START

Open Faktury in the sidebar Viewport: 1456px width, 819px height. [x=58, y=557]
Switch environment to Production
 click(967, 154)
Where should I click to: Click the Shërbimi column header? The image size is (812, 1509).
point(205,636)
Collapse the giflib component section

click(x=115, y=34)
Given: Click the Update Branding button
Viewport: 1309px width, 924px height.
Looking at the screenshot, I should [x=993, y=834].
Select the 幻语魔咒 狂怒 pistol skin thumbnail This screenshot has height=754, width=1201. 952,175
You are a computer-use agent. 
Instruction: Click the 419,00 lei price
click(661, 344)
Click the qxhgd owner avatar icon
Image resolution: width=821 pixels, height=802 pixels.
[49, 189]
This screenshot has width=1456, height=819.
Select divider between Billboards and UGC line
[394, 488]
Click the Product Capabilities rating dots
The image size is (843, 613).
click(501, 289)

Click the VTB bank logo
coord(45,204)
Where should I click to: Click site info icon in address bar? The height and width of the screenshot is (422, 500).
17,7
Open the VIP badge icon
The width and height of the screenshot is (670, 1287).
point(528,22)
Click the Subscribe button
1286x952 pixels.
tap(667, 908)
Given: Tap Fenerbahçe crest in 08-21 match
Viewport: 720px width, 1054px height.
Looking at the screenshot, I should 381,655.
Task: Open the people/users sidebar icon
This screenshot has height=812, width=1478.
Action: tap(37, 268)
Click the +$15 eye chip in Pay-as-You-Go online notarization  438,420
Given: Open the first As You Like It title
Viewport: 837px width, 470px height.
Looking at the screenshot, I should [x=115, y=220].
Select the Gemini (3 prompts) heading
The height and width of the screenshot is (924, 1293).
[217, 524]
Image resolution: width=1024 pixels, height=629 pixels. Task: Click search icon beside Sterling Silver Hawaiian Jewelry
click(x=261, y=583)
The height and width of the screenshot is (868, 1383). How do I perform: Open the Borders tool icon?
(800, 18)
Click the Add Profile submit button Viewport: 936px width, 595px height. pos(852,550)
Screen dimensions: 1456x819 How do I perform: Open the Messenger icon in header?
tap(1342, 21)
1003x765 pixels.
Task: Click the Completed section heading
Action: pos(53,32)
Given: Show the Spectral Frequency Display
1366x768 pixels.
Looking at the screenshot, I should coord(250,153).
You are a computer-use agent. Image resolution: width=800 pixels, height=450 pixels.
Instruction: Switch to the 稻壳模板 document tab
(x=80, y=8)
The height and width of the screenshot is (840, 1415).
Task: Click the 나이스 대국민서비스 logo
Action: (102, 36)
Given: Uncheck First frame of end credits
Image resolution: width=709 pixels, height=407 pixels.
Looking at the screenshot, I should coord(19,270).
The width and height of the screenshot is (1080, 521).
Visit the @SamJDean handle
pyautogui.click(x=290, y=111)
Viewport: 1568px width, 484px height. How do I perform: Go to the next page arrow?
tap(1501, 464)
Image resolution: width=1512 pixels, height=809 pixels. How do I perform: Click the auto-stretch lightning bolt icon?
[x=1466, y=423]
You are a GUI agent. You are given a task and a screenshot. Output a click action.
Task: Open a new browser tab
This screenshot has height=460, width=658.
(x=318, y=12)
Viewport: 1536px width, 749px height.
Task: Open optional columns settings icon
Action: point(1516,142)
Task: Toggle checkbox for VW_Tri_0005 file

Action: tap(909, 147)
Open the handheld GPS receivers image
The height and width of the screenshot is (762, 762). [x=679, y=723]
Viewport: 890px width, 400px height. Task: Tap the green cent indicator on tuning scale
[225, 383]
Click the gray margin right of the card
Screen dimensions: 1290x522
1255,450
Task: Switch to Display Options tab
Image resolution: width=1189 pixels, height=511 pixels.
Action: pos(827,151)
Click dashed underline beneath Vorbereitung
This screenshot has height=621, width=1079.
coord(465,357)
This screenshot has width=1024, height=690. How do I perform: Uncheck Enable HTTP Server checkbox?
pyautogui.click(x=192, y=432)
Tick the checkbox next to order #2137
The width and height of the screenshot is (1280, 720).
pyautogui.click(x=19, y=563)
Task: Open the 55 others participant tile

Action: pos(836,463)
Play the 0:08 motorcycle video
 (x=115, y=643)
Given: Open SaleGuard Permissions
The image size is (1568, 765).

END

### Problem statement
Which of the lines above contain the word "Switch"? Pull out each of them in full.

### Reply
Switch environment to Production
Instruction: Switch to the 稻壳模板 document tab
Task: Switch to Display Options tab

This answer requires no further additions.